**Work task**
Take the lines from the line containing "Image resolution: width=546" through the end of the entries and output them exactly, with no pictures and nothing more.

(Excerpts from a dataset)
————
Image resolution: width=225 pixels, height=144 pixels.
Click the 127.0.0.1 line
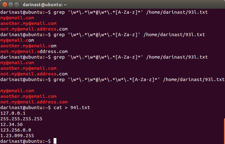pos(13,113)
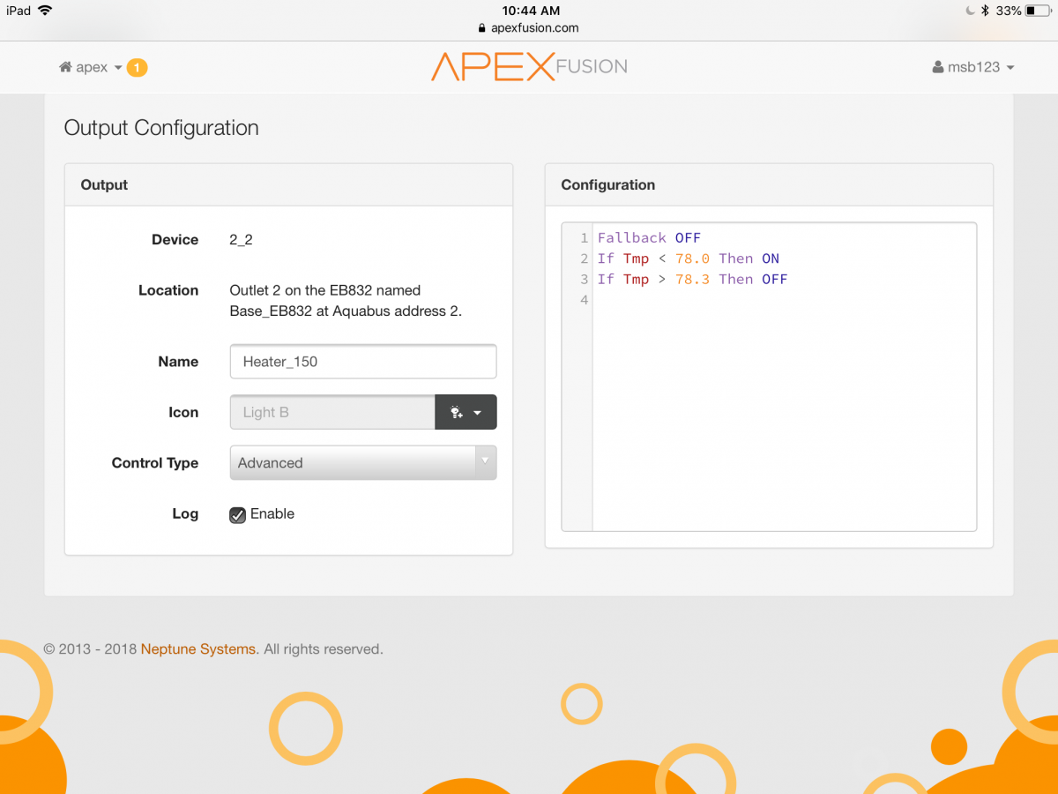This screenshot has height=794, width=1058.
Task: Open the Neptune Systems link
Action: pos(197,649)
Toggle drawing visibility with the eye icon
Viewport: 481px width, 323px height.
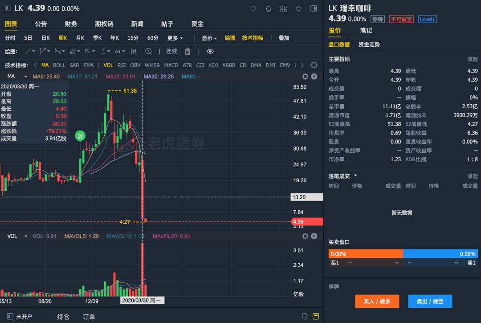coord(210,51)
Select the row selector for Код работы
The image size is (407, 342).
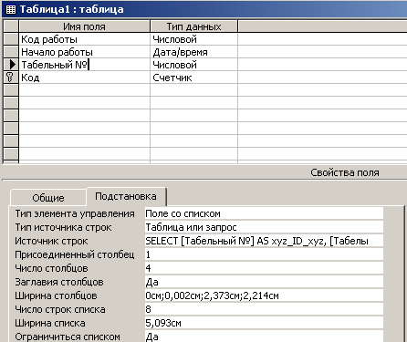click(x=11, y=39)
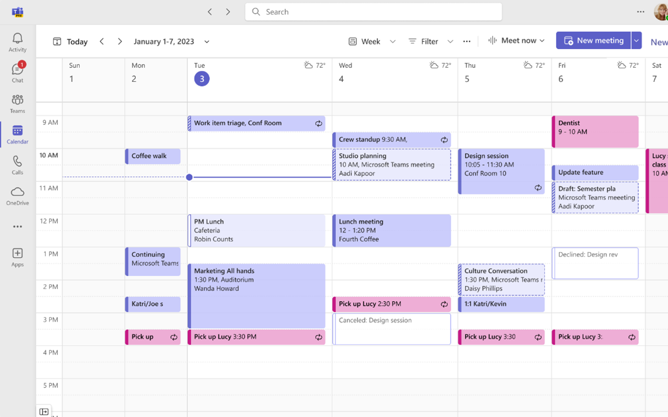668x417 pixels.
Task: Open the pink Dentist event on Friday
Action: point(595,132)
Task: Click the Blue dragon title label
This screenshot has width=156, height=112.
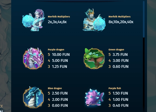Action: tap(55, 88)
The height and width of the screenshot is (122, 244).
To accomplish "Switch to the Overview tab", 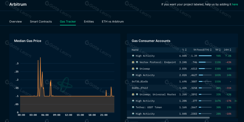I will [x=16, y=22].
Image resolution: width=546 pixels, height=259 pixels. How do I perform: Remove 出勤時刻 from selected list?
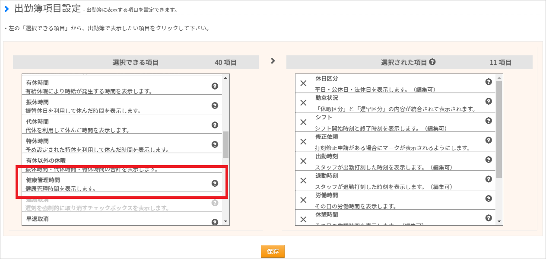(x=303, y=161)
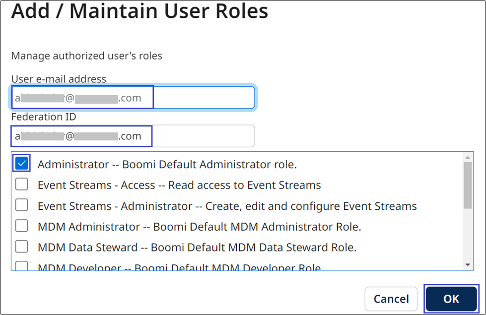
————
**Solved exercise**
Image resolution: width=546 pixels, height=259 pixels. How do I perform: Remove 出勤時刻 from selected list?
(x=303, y=161)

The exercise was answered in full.